Award-winning director Spike Lee attended the Cannes film festival on Tuesday.
Lee was asked a question about his 1989 film “Do the Right Thing.” In the scenes, Radio Raheem is murdered by the police. The community rioted in response.
“I wrote it in 1988. When you see brother Eric Garner, when you see king George Floyd murdered, lynched, I think of Radio Raheem; and you would think and hope that 30 motherf*cking years later, that Black people stop being hunted down like animals.”
Lee — the first Black person to lead the festival’s jury, wore a with “1619” emblazoned across the front. The number refers to the year in which the first slaves arrived in the Americas.

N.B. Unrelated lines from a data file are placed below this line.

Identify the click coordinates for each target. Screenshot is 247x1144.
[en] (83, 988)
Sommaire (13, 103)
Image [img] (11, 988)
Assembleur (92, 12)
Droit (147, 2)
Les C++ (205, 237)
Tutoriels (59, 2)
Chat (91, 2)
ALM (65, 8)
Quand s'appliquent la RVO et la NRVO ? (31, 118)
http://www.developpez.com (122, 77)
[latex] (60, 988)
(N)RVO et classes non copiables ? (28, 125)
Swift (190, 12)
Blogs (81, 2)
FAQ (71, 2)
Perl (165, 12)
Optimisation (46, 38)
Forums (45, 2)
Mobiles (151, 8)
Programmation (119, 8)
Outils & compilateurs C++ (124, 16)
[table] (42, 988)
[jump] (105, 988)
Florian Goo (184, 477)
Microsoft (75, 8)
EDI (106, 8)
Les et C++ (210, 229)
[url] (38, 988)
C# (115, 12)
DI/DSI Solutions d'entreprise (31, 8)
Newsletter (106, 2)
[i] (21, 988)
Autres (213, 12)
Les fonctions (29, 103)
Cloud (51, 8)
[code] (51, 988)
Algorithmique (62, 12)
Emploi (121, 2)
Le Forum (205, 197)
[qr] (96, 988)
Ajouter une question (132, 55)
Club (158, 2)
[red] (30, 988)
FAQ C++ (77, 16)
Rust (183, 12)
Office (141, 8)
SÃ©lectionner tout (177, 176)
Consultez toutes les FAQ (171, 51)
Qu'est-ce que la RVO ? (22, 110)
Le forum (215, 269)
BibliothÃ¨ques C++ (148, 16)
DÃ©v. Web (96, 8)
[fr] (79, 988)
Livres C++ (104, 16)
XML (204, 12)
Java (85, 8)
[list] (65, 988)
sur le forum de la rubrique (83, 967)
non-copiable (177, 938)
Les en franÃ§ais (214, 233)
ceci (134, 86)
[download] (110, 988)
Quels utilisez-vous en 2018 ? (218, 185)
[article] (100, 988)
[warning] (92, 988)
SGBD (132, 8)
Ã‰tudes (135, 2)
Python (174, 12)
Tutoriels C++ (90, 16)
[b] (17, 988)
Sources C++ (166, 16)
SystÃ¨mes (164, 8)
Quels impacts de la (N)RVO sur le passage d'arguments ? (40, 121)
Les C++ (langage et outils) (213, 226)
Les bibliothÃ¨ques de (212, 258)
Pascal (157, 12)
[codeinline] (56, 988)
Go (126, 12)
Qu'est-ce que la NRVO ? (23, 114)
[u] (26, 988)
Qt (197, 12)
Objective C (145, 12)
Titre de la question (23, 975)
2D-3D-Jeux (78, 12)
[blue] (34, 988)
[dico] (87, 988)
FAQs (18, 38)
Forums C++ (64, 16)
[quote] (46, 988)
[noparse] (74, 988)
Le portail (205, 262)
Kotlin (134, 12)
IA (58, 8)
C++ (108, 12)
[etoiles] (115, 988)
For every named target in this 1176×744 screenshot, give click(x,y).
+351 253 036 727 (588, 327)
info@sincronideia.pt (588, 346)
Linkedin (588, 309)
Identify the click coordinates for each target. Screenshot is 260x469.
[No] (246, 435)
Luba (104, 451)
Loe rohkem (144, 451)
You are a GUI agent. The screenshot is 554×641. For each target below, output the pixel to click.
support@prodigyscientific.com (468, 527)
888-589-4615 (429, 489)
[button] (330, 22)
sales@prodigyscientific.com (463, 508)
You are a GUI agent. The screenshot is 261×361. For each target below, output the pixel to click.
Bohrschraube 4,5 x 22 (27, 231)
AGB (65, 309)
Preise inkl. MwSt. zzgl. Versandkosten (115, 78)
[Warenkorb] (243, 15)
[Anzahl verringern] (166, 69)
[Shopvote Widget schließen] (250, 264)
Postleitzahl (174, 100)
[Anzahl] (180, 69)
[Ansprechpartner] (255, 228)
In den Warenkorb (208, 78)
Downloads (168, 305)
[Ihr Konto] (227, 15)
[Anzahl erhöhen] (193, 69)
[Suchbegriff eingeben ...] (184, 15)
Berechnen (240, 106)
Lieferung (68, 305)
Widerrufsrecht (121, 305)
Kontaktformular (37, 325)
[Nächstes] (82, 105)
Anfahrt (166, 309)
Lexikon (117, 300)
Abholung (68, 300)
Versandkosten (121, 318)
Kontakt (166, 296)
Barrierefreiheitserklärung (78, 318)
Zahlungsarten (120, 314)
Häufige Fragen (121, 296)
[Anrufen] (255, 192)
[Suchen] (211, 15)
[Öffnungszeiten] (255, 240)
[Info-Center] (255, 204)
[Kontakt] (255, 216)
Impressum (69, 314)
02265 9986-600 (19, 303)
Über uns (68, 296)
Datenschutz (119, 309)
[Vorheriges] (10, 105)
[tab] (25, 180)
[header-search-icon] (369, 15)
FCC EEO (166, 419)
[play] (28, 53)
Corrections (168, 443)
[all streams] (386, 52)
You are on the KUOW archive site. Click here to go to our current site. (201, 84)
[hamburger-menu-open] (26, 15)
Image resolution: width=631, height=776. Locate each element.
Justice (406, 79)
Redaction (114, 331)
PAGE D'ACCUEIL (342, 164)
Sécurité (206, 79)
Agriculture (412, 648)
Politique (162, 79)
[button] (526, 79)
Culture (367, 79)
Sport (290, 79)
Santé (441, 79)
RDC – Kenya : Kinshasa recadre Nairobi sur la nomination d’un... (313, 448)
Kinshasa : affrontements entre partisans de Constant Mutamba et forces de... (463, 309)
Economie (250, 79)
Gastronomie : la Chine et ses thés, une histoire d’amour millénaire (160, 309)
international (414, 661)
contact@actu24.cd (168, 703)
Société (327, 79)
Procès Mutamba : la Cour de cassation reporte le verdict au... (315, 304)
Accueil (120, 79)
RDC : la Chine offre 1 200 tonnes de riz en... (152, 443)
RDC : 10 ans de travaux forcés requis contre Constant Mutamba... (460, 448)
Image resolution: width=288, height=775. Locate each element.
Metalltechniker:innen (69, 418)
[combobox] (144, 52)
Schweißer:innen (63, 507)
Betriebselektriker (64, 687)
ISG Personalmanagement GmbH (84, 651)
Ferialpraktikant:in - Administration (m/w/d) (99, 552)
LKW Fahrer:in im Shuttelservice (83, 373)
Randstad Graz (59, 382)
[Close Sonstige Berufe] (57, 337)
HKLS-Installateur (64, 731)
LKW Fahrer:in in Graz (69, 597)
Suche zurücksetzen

He added, “This world is run by gangsters: Agent Orange [Donald Trump], there’s a guy in Brazil and Putin. That’s it: they’re gangsters. They have no morals, no scruples. That’s the world we live in. We have to speak out against gangsters like that.”
In a report published by the Statista Research Department, a total of 440 civilians having were shot to death by police in 2021 — 74 of whom were Black, in the first six months of 2021. Additionally, the rate of fatal police shootings among Black Americans was much higher than that for any other ethnicity, standing at 36 fatal shootings per million of the population as of June 2021.
Lee has never bitten his tongue when it comes to the issue of politics.
Last year, Lee addressed the worldwide Black Lives Matter protests:
“Look at what’s happening in London. You guys are tearing down the statues of slave traders,” he told NME. “People marching in Madrid, Barcelona, Copenhagen, South Korea, Helsinki, all over the United States… this is a movement.”
Originally posted 2021-07-07 13:00:00.